Apabila gugatan yang diajukan
masih prematur cukup dasar alasan bagi hakim menjatuhkan putusan negative
dengan amar menyatakan gugatan tidak dapat diterima.
f. Gugatan telah daluwarsa
Pasal 1941 KUH Perdata, selain
merupakan dasar untuk memperoleh hak, juga menjadi dasar hukum untuk
membebaskan seseorang dari perikatan setelah lewat jangka waktu tertentu.
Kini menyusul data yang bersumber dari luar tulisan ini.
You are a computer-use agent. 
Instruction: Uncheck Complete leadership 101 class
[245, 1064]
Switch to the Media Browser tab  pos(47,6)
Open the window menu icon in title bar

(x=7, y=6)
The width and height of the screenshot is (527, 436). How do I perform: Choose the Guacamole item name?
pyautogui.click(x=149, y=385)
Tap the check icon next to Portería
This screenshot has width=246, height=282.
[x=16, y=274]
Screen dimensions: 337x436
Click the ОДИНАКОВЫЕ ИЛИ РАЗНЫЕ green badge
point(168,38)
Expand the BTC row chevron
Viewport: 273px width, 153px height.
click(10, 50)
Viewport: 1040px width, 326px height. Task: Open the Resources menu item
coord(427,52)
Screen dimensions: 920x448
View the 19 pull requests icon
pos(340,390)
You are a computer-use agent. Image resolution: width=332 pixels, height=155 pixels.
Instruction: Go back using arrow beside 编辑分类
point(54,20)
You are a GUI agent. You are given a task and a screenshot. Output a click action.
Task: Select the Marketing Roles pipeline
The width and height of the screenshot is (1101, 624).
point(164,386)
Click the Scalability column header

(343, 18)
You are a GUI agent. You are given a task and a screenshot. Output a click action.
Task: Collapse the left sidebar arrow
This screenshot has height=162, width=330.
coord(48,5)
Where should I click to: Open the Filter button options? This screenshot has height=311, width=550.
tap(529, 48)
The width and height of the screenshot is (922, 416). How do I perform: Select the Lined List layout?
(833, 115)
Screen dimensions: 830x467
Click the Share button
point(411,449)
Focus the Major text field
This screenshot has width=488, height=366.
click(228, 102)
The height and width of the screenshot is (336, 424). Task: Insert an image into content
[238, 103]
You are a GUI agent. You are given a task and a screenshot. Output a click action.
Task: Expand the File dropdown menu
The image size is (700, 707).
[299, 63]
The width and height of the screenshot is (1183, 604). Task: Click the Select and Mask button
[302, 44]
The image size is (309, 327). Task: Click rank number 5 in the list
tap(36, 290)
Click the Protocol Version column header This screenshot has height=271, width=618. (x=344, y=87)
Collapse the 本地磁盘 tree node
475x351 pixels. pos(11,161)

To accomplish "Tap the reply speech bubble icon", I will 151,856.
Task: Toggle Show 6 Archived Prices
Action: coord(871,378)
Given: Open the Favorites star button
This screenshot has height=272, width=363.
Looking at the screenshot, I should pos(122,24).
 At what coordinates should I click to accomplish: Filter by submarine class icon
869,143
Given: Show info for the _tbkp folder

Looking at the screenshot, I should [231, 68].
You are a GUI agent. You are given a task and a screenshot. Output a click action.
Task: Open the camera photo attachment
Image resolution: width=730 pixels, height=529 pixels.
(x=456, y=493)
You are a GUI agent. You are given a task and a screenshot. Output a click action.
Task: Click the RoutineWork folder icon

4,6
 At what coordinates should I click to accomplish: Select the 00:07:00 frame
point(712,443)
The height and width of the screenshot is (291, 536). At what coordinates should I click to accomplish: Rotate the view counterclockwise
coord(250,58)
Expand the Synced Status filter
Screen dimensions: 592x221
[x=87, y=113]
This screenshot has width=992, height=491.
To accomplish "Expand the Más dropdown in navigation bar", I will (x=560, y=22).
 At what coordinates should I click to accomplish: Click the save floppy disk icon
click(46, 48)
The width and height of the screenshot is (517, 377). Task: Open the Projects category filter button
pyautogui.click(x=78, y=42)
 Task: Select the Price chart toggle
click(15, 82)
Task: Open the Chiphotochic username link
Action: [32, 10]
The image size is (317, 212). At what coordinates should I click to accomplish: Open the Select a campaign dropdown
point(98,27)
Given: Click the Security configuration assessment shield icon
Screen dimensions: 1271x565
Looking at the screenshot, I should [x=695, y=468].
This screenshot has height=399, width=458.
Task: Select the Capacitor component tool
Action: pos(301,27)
Dengan demikian apabila gugatan yang diajukan penggugat telah melampaui batas
waktu yang ditentukan undang-undang untuk menggugatnya, berarti tergugat telah
terbebas untuk memenuhinya. Jika hakim menemukan gugatan telah daluarsa, harus
menjatuhkan putusan akhir dengan diktum menyatakan gugatan tidak dapat
diterima.
g. Gugatan nebis in idem
Adalah
gugatan yang diajukan oleh Penggugat sudah pernah diputus oleh Pengadilan yang
sama dengan objek sengketa yang sama dan pihak-pihak yang bersengketa juga sama
orangnya, objek sengketa tersebut sudah diberi status oleh Pengadilan yang
memutus sebelumnya. Dalam perkara perceraian bisa saja tidak terjadi nebis in
idem, kalau perkara yang sebelumnya telah diputus dengan dalil pertengkaran
kemudian tidak diterima kemudian diajukan lagi dengan dalil bahwa Tergugat
memukul Penggugat.
[1] Mardani, Hukum Acara Perdata Peradilan Agama dan Mahkamah Syar’iyah, (Jakarta, Sinar Grafika, 2009), 120.
[2] M. Yahya Harahap, Hukum Acara Perdata tentang Gugatan, Persidangan, Penyitaan, Pembuktian dan Putusan Pengadilan, (Jakarta: Sinar Grafika, 2009), 892.
[3] M. Yahya Harahap, Beberapa Permasalahan Hukum Acara pada Pengadilan Agama, (Jakarta: Yayasan Al-hikmah, 1994), 16.
[4] Mahkamah Agung RI , Pedoman Pelaksanaan Tugas…, 95.